But is Trump really getting more popular? His recent polling gains have the hallmarks of a specific kind of polling error called differential nonresponse bias.
What is “differential nonresponse bias”?
As occasional Monkey Cage contributor Andrew Gelman has explained, differential nonresponse bias refers to situations in which changes in polling results are caused by shifts in who responds to the polls rather than actual changes in public opinion. It may be that Trump’s approval is going up because Democrats feel demoralized by the apparently hopeless impeachment trial and so don’t feel like talking to pollsters. Or it could be that Republicans feel so moved to support Trump at when he’s under attack that they are more likely to talk to pollsters than usual.
One example of this occurred during the 2012 election. Gelman and his collaborators Sharad Goel, Doug Rivers, and David Rothschild showed that after Barack Obama’s poor first debate performance against Mitt Romney, the polls showed Romney’s chances of beating Obama surging. But when looking at the survey responses from a group of people who had been asked about their voting intentions repeatedly throughout the campaign, Gelman and colleagues found that survey respondents’ minds weren’t changing after the debate. Rather, Obama supporters were less likely to respond to the surveys during that negative news cycle.
As Trump was heading toward a widely-expected acquittal in the impeachment trial, were Democrats similarly just feeling unenthused about talking to pollsters?
Here’s how I checked on Trump’s rising approval.
If differential nonresponse is driving these changes in Trump’s job approval, there should be a clear relationship between the ratio of Democrats to Republicans in survey samples and Trump’s approval ratings. At the most basic level, samples in recent polls do indeed skew a little more than 1 percentage point more Republican.
Other things affect results in ways specific to each pollster, like whether they call respondents or contact them via email or how they statistically adjust to make their samples more representative. To account for that, I focused on changes over time within each pollster’s results. In other words, if Gallup published two polls, I’m looking at whether the one with more Democrats in the sample also has more disapproval of Trump’s job performance.

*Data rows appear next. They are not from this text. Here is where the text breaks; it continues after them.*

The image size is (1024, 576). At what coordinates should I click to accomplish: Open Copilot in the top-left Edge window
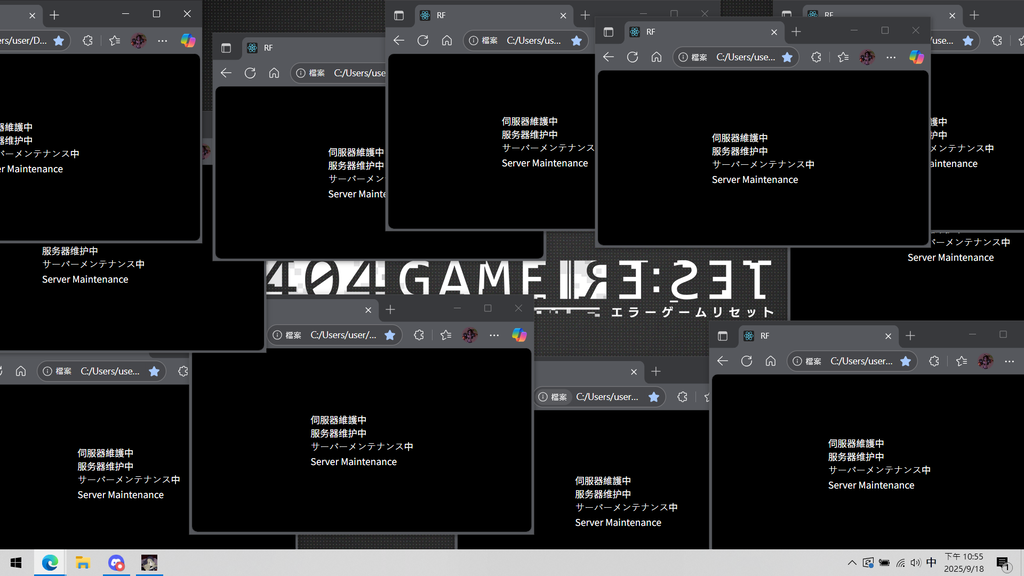188,41
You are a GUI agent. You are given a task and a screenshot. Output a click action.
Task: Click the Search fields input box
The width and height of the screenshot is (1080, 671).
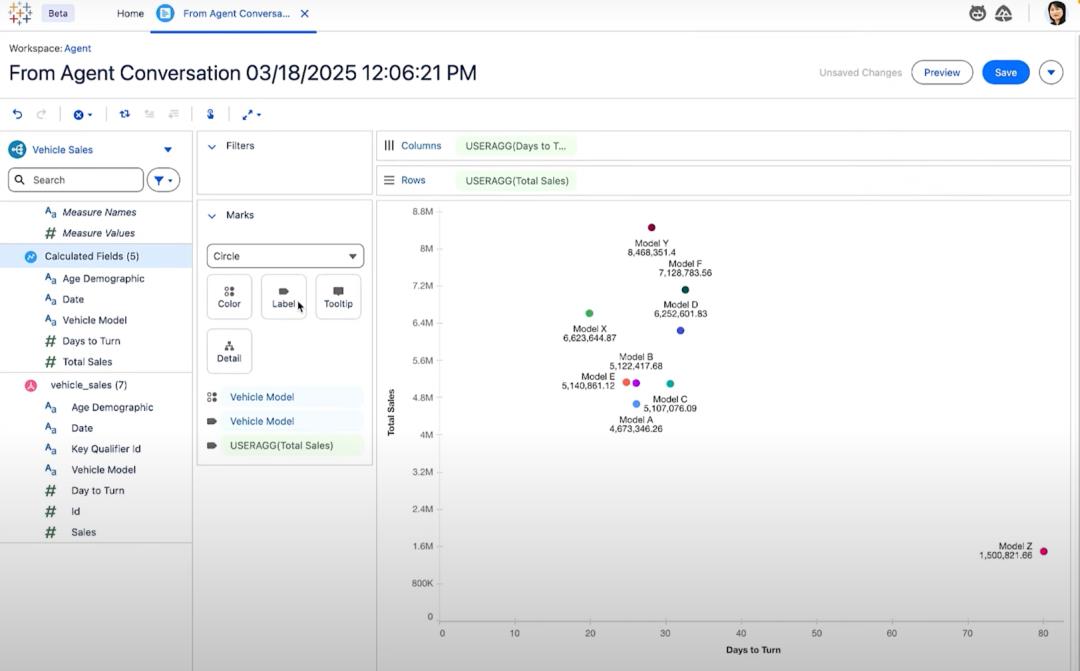coord(78,180)
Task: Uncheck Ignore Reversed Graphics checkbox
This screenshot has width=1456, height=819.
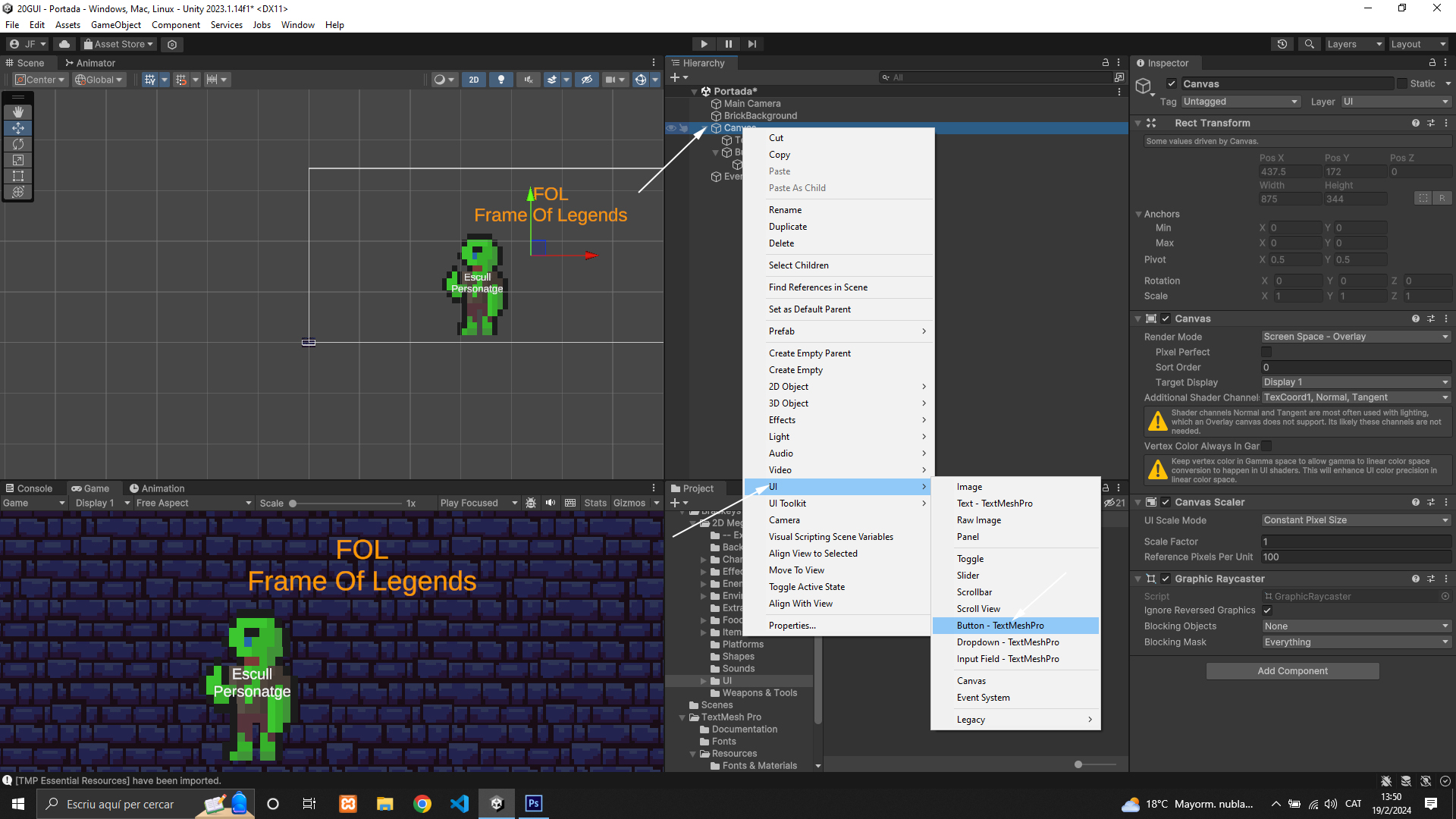Action: click(x=1267, y=610)
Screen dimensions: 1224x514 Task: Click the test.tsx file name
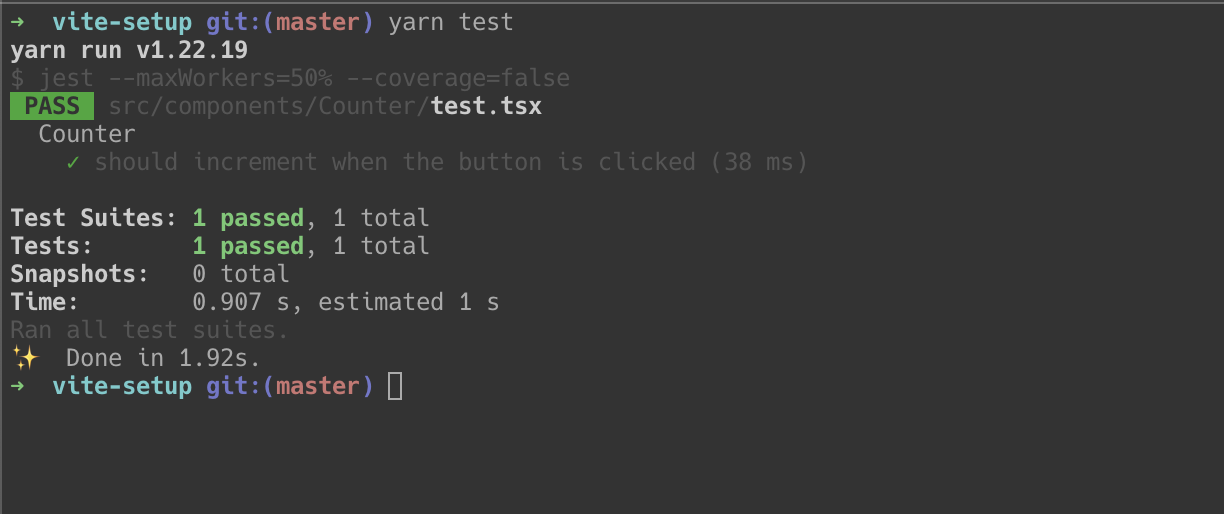pos(487,106)
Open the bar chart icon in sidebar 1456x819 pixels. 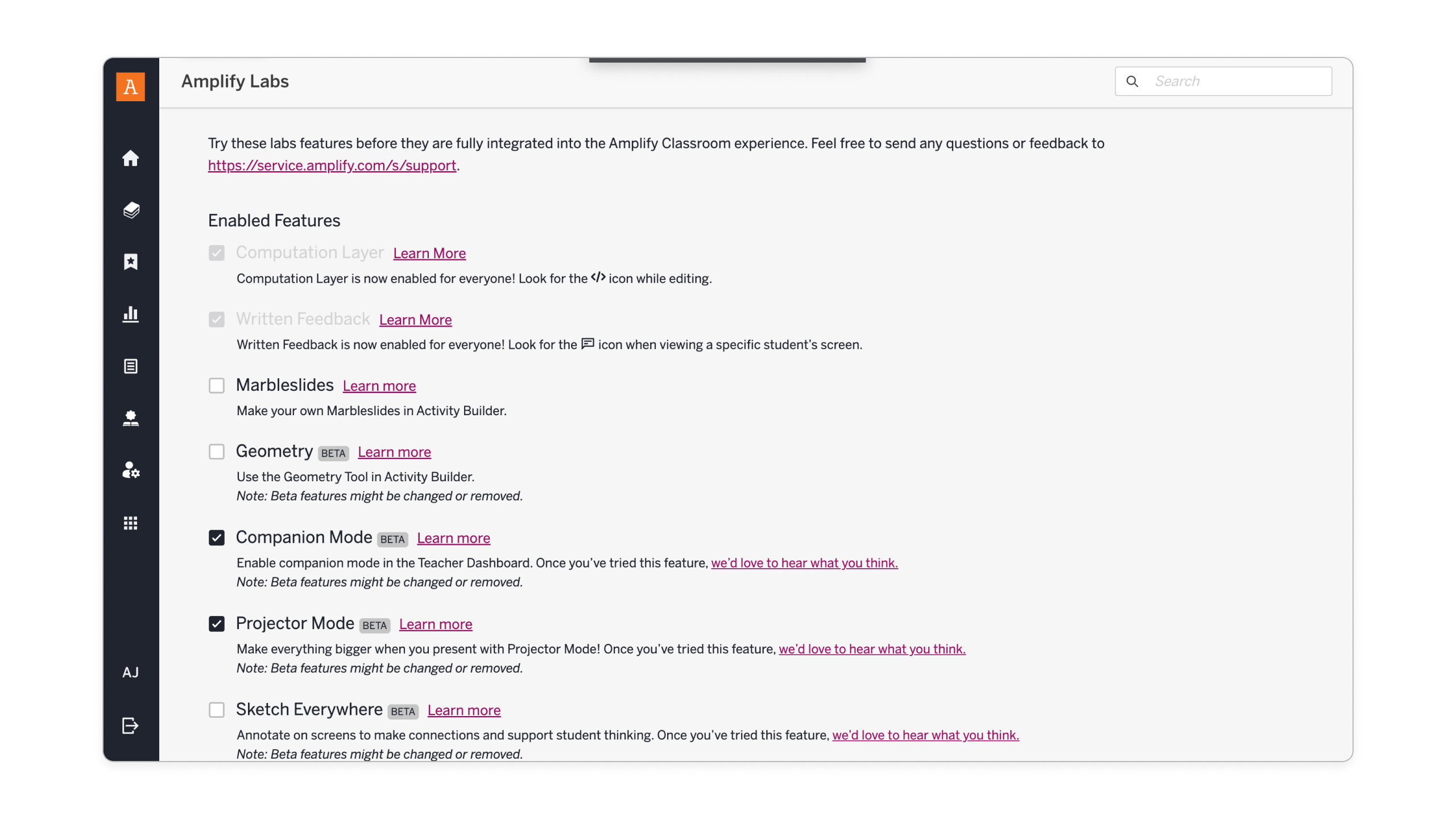pyautogui.click(x=130, y=314)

I gathered polls dating back to early August from 16 prominent pollsters who conducted multiple polls in that time period and who share enough data to determine how many Democrats and Republicans responded to each survey. Overall, that gave me nearly 200 polls to work with.
Let’s start by looking at Gallup, which triggered this most recent round of hand-wringing. In the plot below, I show the relationship between the number of Democrats relative to Republicans in their samples and Trump’s net job approval — the percentage of those who disapprove subtracted from the percentage of those who approve — in those polls.
As you can see, as the relative number of Democrats increases, Trump’s approval decreases. With Gallup, it looks like almost all the variation in Trump’s job approval from one poll to the next can be explained just by looking at how many of each party’s supporters are in their sample.
Gallup is just one pollster, of course, so we need to look further than that. Below, I have constructed similar plots for several other pollsters with enough polls to be worth looking at.
Gallup’s shift is the clearest and most dramatic among the pollsters, but there remains a general pattern that is largely consistent with probability that results are partly determined by differential nonresponse.
Using a statistical method called multilevel modeling, I can estimate how big an impact differential nonresponse has on the polling results after accounting for several other things known to affect the outcome (like so-called “house effects”). The model suggests that for every 1 percentage point increase in the difference between Democrats and Republicans in the sample, you should expect Trump’s net approval to drop by about 0.7 percentage points.
The model also suggests that even after accounting for differential nonresponse, Trump may have gained somewhat in net approval since August, perhaps 2 percentage points (or roughly half the increase detected by FiveThirtyEight’s tracker). But that upward trend goes away when I restrict the analysis to polls that measure partisanship best, by including “leaners” who call themselves independent but later disclose a clear preference for one party over the other.
This means there is reason to believe Trump’s historically stable job approval hasn’t changed much since before the impeachment process began.
But there are other possible explanations
A crucial assumption of this method is that people are not disproportionately becoming Republicans as a reaction to these news events. If there was a sudden growth in the number of Republicans, then the polls would need to reflect that to be accurate. Decades of research on partisanship, however, suggests that it is very unlikely for such a meaningful change to happen so quickly.
Another possible explanation for Trump’s improving poll numbers would be that some Americans simply oppose impeachment and as a result have reevaluated Trump. After all, Bill Clinton’s job approval peaked after the House impeached him.
Or maybe with an election coming, Trump is bringing in more support, as his challengers become better known. Incumbent presidents typically become more popular during election years. Barack Obama’s approval went from a similar level to Trump’s to over 50 percent as he ramped up his reelection campaign in 2012.
These and other explanations, including the possibility that Americans are responding to strong economic numbers, are worth serious consideration. But the data available suggest interpreting the recent poll results cautiously for the moment and looking closely at how the partisan composition of polls are changing over time.